ENTRIES SUPPLIED =>
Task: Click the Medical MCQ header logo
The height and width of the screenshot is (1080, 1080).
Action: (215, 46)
---
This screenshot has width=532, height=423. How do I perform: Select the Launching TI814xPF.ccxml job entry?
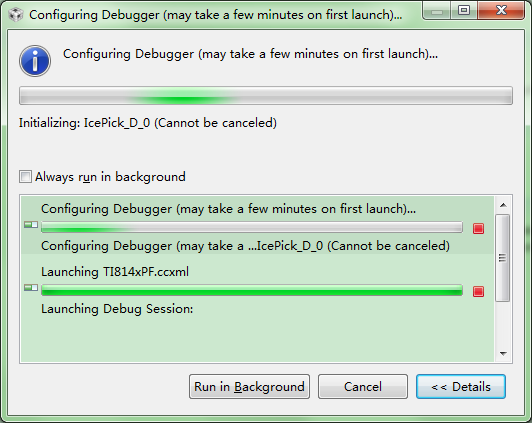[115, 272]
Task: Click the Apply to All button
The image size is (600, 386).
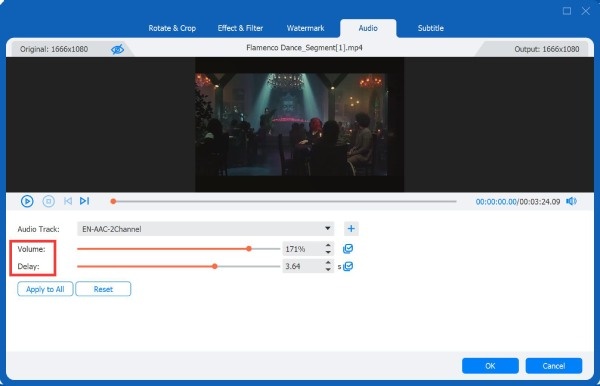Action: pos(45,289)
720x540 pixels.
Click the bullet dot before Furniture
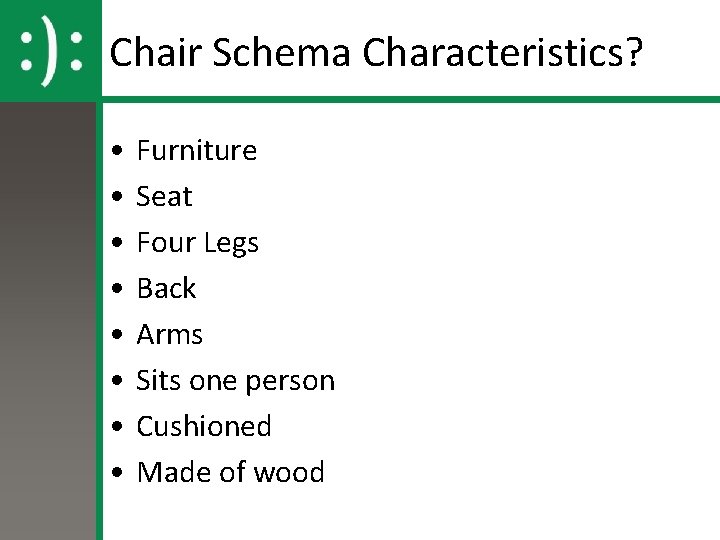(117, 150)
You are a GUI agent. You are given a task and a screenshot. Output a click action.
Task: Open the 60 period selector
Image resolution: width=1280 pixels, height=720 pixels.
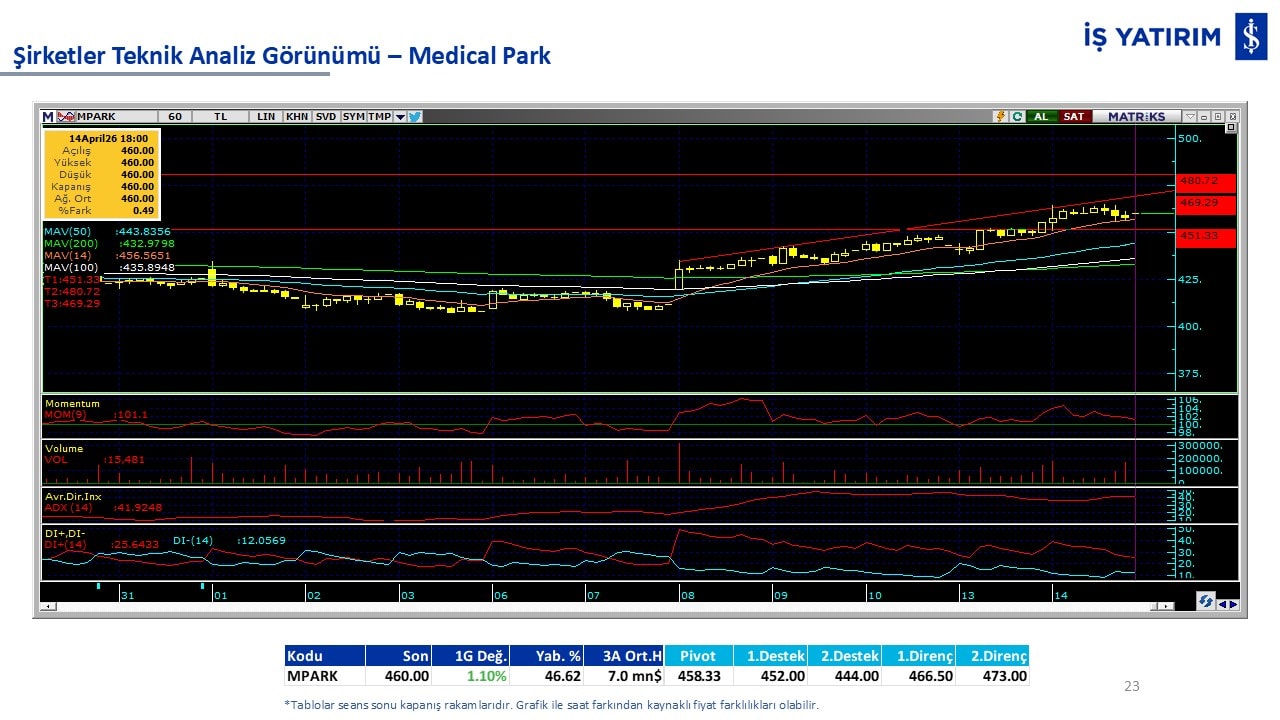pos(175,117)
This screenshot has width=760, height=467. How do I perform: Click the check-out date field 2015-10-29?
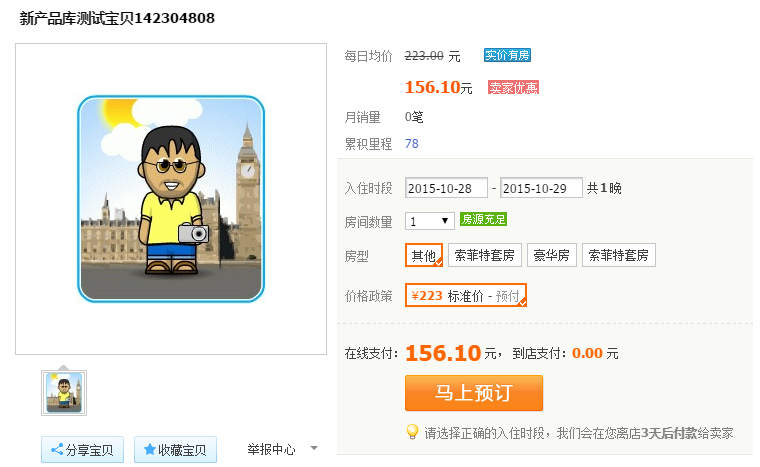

WORK TO BE COMPLETED =>
Leaving out all pictures, set down exactly the lines of the material above, from the line with "Task: Click the Apply to All button" to the line with "This screenshot has width=760, height=467." inclusive, and no others.

THE COMPLETED TASK =>
Task: Click the Apply to All button
The image size is (600, 386).
Action: pos(45,289)
720x540 pixels.
Click the bullet dot before Furniture
(117, 150)
You are a GUI agent. You are given a task and a screenshot. Output a click action.
Task: Open the 60 period selector
Image resolution: width=1280 pixels, height=720 pixels.
pos(175,117)
This screenshot has width=760, height=467. How do I perform: Click the check-out date field 2015-10-29?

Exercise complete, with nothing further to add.